BE IT RESOLVED, that the “Statement on Iraq” be adopted by the Board of Trustees, as a motion and second from the CAP. There was some discussion in CAP that human suffering is missing from the statement. Many institutions have issued statements about the people of Iraq. Strange MOVED TO AMEND the letter that transmits our perhaps positive statement can contain a statement deploring human suffering. The amendment was seconded. Discussion: We should look at the statement we issued during the Gulf War. It was objected that the writing of the paragraph would put a load on David that he should not have to bear, and besides, the letter would end up on someone’s desk and not effect the Statement. THE AMENDMENT FAILED. THE ORIGINAL, UNAMENDED MOTION CARRIED.
CAP is planning a CAP trip summer of 2003 to visit the centers and any digs in the field. June 15 to July 15. David invites all interested Board Members.

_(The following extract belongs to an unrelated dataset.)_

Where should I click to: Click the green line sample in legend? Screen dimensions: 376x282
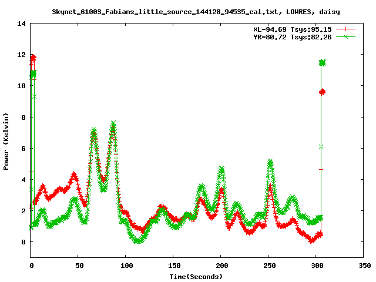pos(347,37)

17. CAMP by Doug Clark: Doug reported that he is particularly pleased with the Annual Meeting in terms of quantity and quality. He noted that the Executive Committee voted to expand PR for the Annual Meeting, namely directing that CAMP and COP and a professional PR person get together to think about PR for the Annual Meeting and other projects of ASOR. CAMP is thinking next year of holding a teacher’s workshop and public lecture before the Annual Meeting. This affects Outreach Education and the Lecture Series. Doug reported that now eleven regional meetings have a formal ASOR presence. It was interjected that the Honors and Awards Committee is very interested in receiving nominations from the Trustees and membership. There was discussion about a proper time for Honors and Awards announcements. There was some discussion about the proper time for the Board Meeting. A straw vote between Saturday night and Sunday morning for the Board meeting indicated that Saturday night won handily. It was suggested at the Executive Committee Meeting that we meet in the spring rather than November. CAMP will discuss that possibility, but we are tied to hotel contracts for November dates for the next two years. Another discussion ensued about the possibility that ASOR make contributions to regional meetings of small amounts. Doug indicated that he will ask for a budget increase for this purpose.
18. Executive Director’s Report by Rudolph Dornemann: His report was distributed by mail before the meeting. Rudy points out that he will retire at the end of this year. He thanks the Boston staff for all their work on all the activities of ASOR including the Annual Meeting.
19. Call for Old Business or New Business. There was a discussion of honors and awards. Graduate students who have given good papers should be encouraged to enter their papers for the Sean Dever Award. There was a suggestion that there are not enough awards at the Annual Meeting. Can we give the Sean Dever award at the Annual Meeting next year? But that award is to be given on the birthday of Sean Dever in March. Sten LaBianca asked for nominations in the award area now.
The next Executive Committee meeting is scheduled for Friday, Feb 7, 2003 in Washington, D.C. The Board Meeting is scheduled for Fri-Sun, May 2-4, 2003 in Boston.
20. Move to Adjourn. So ordered at 10:33 PM.